Look below for the line that has "This screenshot has width=504, height=259."; output exactly from it through the line that has "This screenshot has width=854, height=512.", and leave the pictures out.
--- ENTRIES SHOWN ---
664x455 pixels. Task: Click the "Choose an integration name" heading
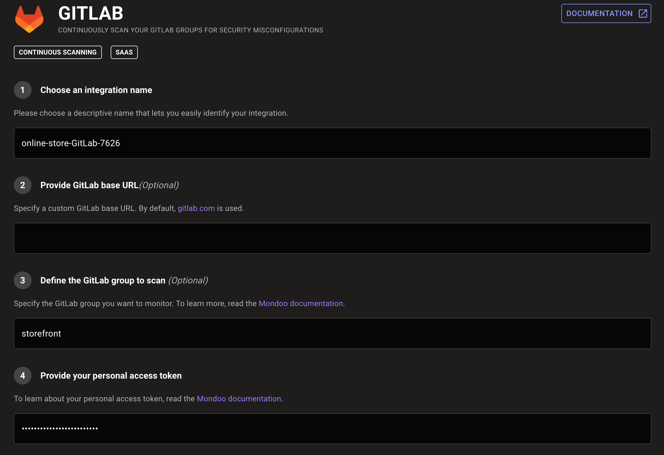pos(96,90)
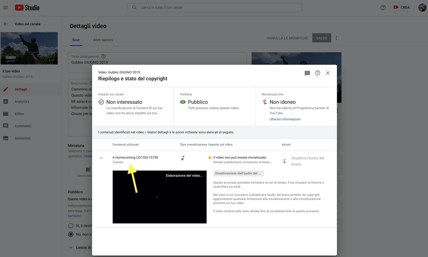Click the CREA button
Screen dimensions: 428x257
click(x=401, y=7)
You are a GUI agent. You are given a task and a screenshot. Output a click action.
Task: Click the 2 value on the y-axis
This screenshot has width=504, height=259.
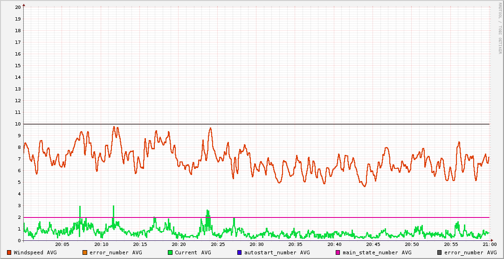pos(19,217)
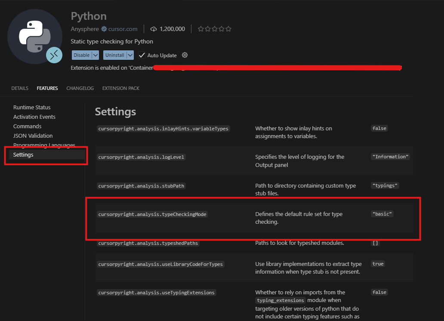444x321 pixels.
Task: Select Runtime Status in features list
Action: point(32,108)
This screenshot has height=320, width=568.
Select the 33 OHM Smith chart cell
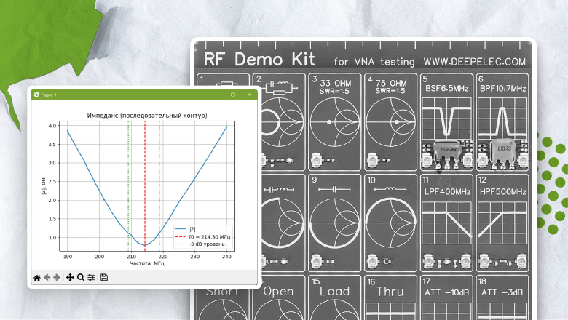(x=333, y=120)
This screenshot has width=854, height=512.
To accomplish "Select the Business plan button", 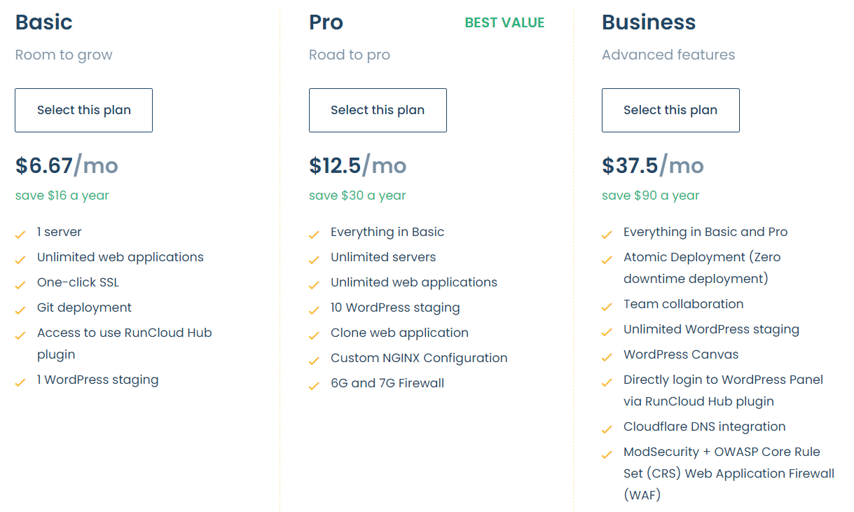I will point(670,110).
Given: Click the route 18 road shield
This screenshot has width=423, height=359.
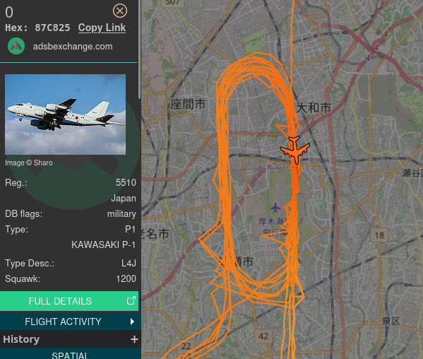Looking at the screenshot, I should point(379,235).
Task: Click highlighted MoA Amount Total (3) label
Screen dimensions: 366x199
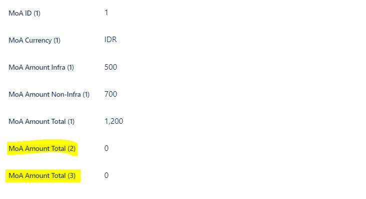Action: coord(42,175)
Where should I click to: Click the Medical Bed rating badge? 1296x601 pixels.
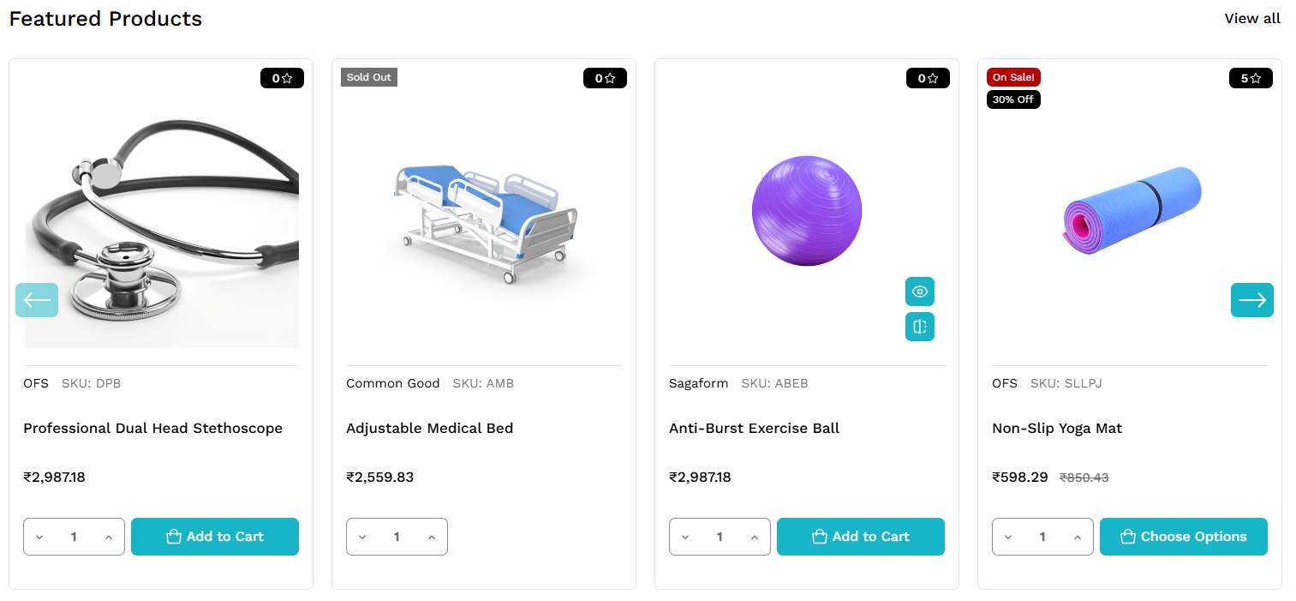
---
▸ **FINISHED TASK**
This screenshot has width=504, height=259.
pos(19,217)
444x321 pixels.
Task: Select Runtime Status in features list
Action: point(32,108)
This screenshot has height=320, width=568.
Select the 33 OHM Smith chart cell
(x=333, y=120)
This screenshot has width=854, height=512.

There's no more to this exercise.